▶ RECORDS FOR THE TASK

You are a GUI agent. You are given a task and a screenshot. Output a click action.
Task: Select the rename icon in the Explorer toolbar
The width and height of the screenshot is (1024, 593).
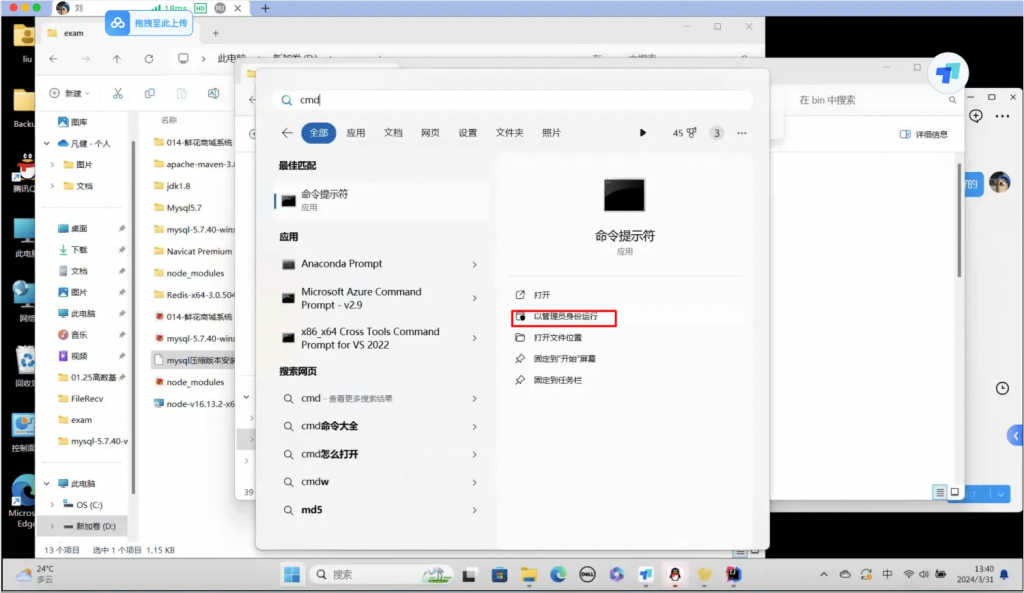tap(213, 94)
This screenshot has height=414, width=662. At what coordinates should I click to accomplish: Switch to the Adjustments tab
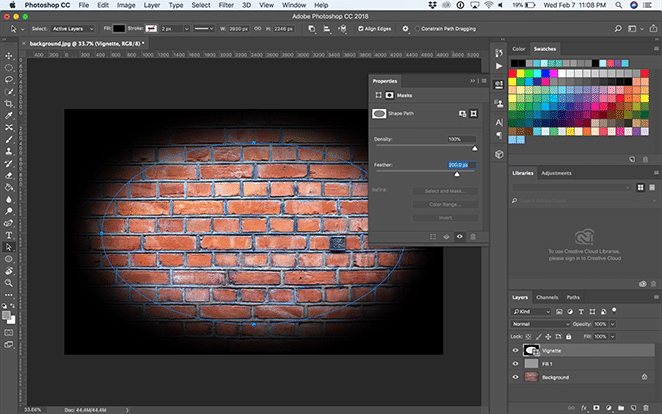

==

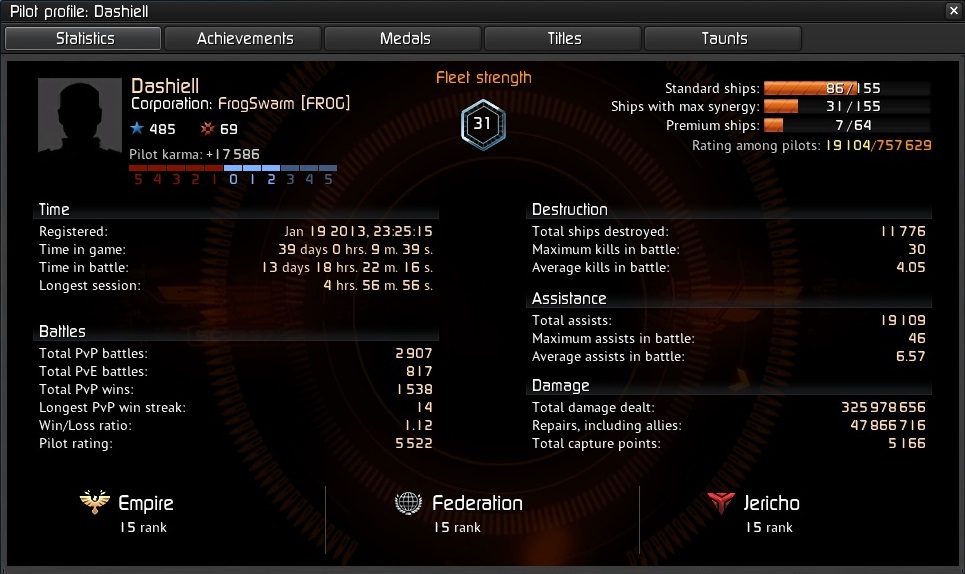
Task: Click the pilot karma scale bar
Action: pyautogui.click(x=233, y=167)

▶ TASK GOAL
Output only the stretch above from the line with "Task: Select the" through the line with "This screenshot has", reproduced exactly. Exclude pictures.

▶ WRITTEN SOLUTION
Task: Select the rename icon in the Explorer toolbar
The width and height of the screenshot is (1024, 593).
tap(213, 94)
This screenshot has height=414, width=662. At what coordinates should I click to accomplish: Switch to the Adjustments tab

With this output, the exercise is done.